It may seem odd, even inappropriate, to discuss the “late period” of an artist who died in his early thirties; yet Schubert condensed the artistic productivity of a lifetime into his remarkably brief career, and moreover persevered in his final years with the knowledge of a mortal illness. Professionally and compositionally, Schubert entered a new stage during the final two years of his life, the period, significantly, coinciding with Beethoven’s final sickness and death twenty months before his own. Now thirty years old, and at the peak of his creative powers, Schubert surpassed even what Beethoven had accomplished at the same age. (Had Beethoven carried out the suicide he apparently contemplated around the time of the Heiligenstadt Testament [1802], in other words at the very age Schubert died, the extent of his compositional legacy would hardly match Schubert’s.)

Beethoven’s death in March 1827 may have spurred Schubert to new artistic heights and provided the impetus for him to seek wider public attention. As early as 1823 a “public Schubertiade” was contemplated, an Akademie entirely of Schubert’s music (SDB 314). Such events were infrequent, even for Beethoven.
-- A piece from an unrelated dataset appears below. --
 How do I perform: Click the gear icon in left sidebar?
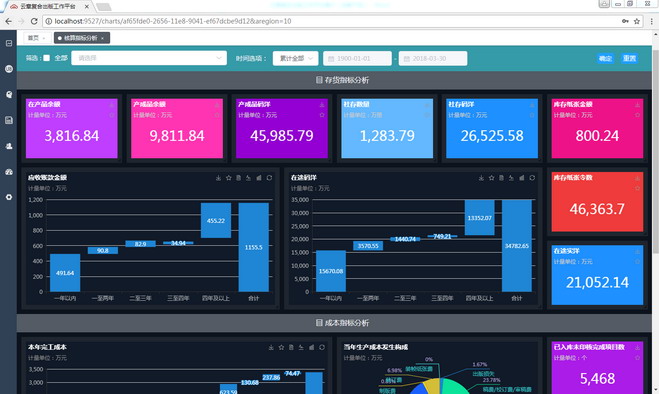coord(9,197)
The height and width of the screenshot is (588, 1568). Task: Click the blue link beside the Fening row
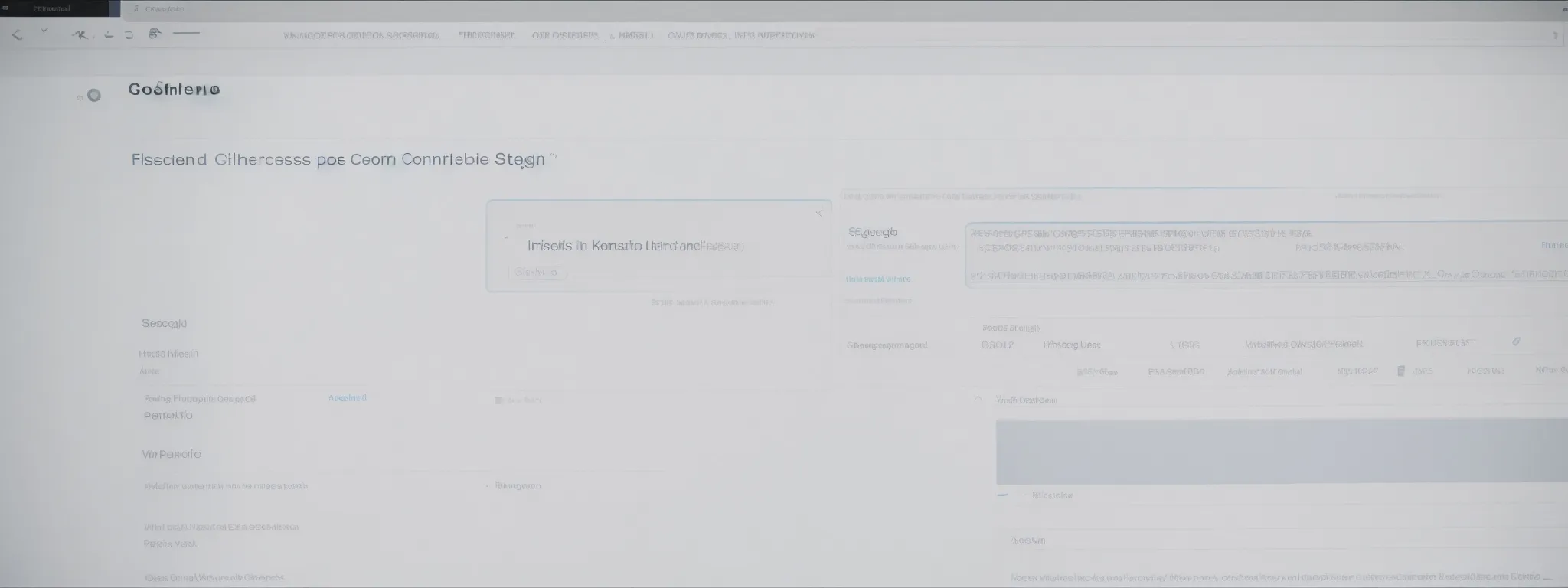click(x=347, y=398)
His last, in 1824, which saw the première of the Ninth Symphony, prompted Schubert to write: “God willing, I too am thinking of giving a similar concert next year” (SDB 339); but nothing came of this plan until the first anniversary of Beethoven’s death (March 26, 1828), just eight months before Schubert died.

Schubert’s sole concert proved popularly and financially successful even though it was overshadowed by Paganini’s first appearances in Vienna three days later. Publications of large-scale instrumental compositions were the essential next step in Schubert’s career. With new assertiveness, Schubert now entered into protracted negotiations with prominent foreign publishers in the hope of giving his “works greater currency abroad” (SDB 739). The Leipzig publisher Heinrich Albert Probst met Schubert during a visit to Vienna in the spring of 1827. Writing the following February, Probst praised songs and piano compositions which “convince me more and more that it would be easy to disseminate your name throughout the rest of Germany and the North, in which I will gladly lend a hand, considering your talents” (SDB 735).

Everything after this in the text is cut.